Já escutei várias mulheres reclamando de que precisavam trabalhar de salto alto. Não era um pedido explícito do empregador, mas aquelas regras não escritas que se fazem valer pelo hábito. Trabalhar nunca é fácil, mas elas reclamavam da tortura aos pés, não dos afazeres profissionais.
A dificuldade não é para todas, vejo mulheres lépidas e faceiras equilibrando-se em cima de vários centímetros. Algumas parece que desenvolveram com gosto esta habilidade e a praticam como esporte.
Para outras, o salto é um desafio e uma inconveniência, um suplício que só espera a hora de voltar para casa. Algumas carregam um par "caminhável" na bolsa, que trocam pelo "martirizável" no trabalho.
Curioso é pensar na contradição entre a origem do uso do salto alto e sua condição no ambiente de trabalho. Um autor americano, Thorstein Veblen, escreveu um dos meus livros favoritos: A Teoria da Classe Ociosa. Na obra, comenta os signos usados por nobres ou ricos para demonstrarem que não estão acorrentados à vida laboral, logo têm muito tempo ocioso, portanto são ricos.

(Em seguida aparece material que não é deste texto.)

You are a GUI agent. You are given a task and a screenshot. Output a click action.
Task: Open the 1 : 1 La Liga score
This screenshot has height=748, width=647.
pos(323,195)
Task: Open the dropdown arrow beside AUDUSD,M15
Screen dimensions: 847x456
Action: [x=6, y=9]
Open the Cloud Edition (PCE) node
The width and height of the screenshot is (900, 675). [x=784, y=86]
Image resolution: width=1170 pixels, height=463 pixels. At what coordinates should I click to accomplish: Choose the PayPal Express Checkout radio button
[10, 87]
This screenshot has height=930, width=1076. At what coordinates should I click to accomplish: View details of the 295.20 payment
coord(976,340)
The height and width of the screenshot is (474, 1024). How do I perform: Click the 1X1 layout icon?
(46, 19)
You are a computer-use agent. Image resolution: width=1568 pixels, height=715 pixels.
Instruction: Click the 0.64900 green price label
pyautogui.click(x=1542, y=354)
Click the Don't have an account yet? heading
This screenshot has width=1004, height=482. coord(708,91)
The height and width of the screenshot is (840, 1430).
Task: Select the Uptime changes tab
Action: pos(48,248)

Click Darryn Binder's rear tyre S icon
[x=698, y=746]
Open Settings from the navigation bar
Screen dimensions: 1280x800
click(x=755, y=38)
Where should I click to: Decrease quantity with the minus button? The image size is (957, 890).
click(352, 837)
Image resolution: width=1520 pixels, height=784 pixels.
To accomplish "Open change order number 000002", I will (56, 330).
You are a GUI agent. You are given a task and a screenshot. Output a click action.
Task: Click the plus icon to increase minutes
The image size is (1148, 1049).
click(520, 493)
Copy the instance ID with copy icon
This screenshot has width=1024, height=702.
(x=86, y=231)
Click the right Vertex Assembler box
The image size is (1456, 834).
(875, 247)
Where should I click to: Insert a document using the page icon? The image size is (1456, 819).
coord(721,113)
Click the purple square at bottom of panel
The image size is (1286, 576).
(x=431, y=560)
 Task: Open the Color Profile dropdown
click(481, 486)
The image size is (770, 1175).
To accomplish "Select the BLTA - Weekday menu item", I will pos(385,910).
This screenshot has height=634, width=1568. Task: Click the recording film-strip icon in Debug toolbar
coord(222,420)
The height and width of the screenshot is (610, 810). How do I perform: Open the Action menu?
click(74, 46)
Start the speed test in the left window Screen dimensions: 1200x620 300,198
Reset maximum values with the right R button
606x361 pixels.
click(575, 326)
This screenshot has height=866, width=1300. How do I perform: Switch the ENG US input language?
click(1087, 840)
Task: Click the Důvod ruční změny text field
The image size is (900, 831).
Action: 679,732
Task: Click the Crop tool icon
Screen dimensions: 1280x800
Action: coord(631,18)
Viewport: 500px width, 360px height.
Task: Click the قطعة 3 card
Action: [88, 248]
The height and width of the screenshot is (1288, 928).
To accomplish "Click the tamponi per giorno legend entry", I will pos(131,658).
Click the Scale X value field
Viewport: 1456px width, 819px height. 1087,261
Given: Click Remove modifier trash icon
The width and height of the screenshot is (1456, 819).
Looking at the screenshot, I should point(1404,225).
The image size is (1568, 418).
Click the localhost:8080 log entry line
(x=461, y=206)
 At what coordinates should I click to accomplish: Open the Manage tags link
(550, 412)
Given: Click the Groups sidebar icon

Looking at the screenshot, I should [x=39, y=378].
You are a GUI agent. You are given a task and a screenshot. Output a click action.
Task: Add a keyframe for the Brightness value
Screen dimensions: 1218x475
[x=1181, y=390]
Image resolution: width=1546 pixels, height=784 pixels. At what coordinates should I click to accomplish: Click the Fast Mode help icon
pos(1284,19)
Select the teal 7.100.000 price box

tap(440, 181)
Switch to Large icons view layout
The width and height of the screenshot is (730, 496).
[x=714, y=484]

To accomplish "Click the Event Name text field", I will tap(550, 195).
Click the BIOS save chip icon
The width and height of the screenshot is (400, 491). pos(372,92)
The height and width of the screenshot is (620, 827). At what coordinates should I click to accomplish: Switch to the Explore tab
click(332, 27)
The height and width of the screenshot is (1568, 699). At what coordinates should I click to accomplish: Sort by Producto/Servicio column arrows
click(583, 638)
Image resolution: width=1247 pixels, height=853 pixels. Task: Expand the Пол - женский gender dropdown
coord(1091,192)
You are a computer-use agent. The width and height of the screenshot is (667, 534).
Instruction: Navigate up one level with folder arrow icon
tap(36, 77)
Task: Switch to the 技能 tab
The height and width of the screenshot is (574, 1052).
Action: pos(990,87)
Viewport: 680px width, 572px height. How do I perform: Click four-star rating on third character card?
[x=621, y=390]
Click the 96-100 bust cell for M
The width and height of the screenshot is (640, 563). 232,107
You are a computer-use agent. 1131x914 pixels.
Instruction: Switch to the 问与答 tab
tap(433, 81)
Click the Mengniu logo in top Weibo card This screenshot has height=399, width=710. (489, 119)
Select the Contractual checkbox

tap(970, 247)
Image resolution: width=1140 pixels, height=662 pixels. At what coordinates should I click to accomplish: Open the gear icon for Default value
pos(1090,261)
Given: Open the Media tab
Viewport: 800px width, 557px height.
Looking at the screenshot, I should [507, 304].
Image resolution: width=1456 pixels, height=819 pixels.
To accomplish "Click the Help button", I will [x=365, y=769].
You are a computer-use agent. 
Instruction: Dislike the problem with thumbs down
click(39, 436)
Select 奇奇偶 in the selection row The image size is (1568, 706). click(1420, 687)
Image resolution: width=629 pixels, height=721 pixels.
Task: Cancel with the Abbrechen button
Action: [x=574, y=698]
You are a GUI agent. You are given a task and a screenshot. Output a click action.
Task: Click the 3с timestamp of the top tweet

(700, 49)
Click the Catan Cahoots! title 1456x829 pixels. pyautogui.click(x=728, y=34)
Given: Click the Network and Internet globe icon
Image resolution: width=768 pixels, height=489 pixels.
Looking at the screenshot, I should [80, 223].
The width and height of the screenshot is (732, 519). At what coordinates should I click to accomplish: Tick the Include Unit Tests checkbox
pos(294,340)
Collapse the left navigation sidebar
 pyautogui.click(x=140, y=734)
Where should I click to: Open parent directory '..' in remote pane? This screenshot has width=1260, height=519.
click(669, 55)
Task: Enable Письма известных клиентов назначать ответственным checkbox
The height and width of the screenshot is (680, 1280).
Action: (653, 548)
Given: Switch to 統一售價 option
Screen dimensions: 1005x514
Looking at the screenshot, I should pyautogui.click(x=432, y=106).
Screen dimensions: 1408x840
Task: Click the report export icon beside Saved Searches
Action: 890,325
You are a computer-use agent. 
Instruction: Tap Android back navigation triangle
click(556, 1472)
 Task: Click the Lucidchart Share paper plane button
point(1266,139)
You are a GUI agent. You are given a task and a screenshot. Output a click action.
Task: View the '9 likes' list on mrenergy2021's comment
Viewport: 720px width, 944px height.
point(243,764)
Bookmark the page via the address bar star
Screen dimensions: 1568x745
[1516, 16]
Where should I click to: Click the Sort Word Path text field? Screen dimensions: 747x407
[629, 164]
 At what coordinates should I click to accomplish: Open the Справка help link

A questão é como imediatamente atestar a condição social para quem não te conhece. Um dos tantos sinais disso era justamente o salto alto, pois é impossível trabalhar com eles. Só os usavam mulheres que não pisavam na cozinha, que não carregavam seus filhos no colo, aliás, eles estavam com as babás. O mesmo vale para as unhas pintadas, não são para quem enfrenta pia e tanque. Estão ali coloridas para dizer que sua dona não conhece sabão.
Na época, a moda era ser branco total radiante, pois quem trabalhava trazia as marcas do sol. O sangue azul era sinônimo de nobre, por vermos as veias sob a pele branca. Posteriormente, ter o corpo bronzeado passou a atestar ter tempo para a preguiça da praia em vez de estar preso à fábrica ou repartição. O mesmo vale para os músculos dos corpos esculpidos de hoje. Quem consegue fazer muita academia mostra o investimento que isso requer.
Hoje, roupas, sapatos e cabelos desconfortáveis são exigidos para valorizar uma mulher no seu trabalho. Para desempenhar sua função, elas arrastam uma carapaça simbólica vitoriana. Carece vestir-se de princesa para ressaltar a nobreza da firma e ficar ao gosto dos clientes. A antiga marca da riqueza tornou-se fetiche-padrão.
Seus saltos são as nossas gravatas. Embora sejam um dos poucos adereços masculinos, elas lembram demais uma coleira. Nos prendem pelo pescoço a uma identidade profissional. A gravata atesta que quem manda não somos nós, mas uma entidade abstrata e impessoal, os obscuros deuses do trabalho e suas inclementes obrigações. Não basta produzir, existe um uniforme de respeito a ser usado, que traz o signo do sacrifício e da submissão. Carregar algo do nosso passado é inevitável, mas sinto que nos tocou a parte mais tola.